(Task inputs)
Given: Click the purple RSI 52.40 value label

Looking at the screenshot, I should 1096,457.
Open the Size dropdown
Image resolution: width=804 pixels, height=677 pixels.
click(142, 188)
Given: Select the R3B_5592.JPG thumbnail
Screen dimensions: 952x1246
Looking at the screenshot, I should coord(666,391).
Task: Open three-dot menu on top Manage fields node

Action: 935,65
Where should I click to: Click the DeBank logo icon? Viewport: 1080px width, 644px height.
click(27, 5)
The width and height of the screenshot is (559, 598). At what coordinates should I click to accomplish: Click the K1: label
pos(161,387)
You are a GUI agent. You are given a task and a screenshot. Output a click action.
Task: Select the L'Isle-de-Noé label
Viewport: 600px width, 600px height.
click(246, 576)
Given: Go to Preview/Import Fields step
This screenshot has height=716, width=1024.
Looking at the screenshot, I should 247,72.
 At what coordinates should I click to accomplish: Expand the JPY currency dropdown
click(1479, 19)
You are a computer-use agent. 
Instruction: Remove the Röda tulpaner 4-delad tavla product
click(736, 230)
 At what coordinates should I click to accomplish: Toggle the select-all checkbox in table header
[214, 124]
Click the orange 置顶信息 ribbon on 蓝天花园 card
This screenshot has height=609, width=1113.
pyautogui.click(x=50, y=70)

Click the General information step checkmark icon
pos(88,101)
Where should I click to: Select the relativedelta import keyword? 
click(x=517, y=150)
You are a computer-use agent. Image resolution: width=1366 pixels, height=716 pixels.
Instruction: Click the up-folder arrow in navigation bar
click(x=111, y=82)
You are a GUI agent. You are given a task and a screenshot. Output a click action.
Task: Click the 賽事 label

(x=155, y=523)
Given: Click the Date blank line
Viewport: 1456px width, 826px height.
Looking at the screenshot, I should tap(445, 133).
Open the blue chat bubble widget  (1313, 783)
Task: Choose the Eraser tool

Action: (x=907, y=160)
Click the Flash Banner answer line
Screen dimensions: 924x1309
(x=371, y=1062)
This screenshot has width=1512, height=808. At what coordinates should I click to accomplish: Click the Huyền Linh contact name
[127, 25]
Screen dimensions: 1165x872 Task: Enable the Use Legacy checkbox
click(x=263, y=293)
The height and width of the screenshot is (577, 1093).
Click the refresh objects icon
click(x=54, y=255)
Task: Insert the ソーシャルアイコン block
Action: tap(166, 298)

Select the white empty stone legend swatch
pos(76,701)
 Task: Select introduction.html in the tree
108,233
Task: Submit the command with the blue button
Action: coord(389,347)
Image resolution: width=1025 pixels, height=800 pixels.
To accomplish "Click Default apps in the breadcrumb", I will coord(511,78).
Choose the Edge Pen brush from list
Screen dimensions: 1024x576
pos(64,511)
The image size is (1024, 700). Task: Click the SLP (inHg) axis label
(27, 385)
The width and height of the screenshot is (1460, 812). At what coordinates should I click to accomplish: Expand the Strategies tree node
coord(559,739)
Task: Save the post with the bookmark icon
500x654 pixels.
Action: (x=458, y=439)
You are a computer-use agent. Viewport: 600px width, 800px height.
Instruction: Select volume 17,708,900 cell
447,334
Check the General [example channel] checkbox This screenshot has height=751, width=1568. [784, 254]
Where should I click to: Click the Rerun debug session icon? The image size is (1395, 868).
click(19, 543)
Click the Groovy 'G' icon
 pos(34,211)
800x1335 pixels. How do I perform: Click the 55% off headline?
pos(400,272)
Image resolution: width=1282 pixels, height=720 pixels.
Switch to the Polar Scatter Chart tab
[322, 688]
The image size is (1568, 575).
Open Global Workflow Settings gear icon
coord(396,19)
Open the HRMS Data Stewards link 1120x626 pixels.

(What you have to do) Out of the data above, give again only the lines starting at the one holding "Task: Open three-dot" and ending at the one holding "Task: Select the L'Isle-de-Noé label", unchanged.

(Result of this task)
Task: Open three-dot menu on top Manage fields node

Action: 935,65
Where should I click to: Click the DeBank logo icon? Viewport: 1080px width, 644px height.
click(27, 5)
The width and height of the screenshot is (559, 598). At what coordinates should I click to accomplish: Click the K1: label
pos(161,387)
You are a GUI agent. You are given a task and a screenshot. Output a click action.
Task: Select the L'Isle-de-Noé label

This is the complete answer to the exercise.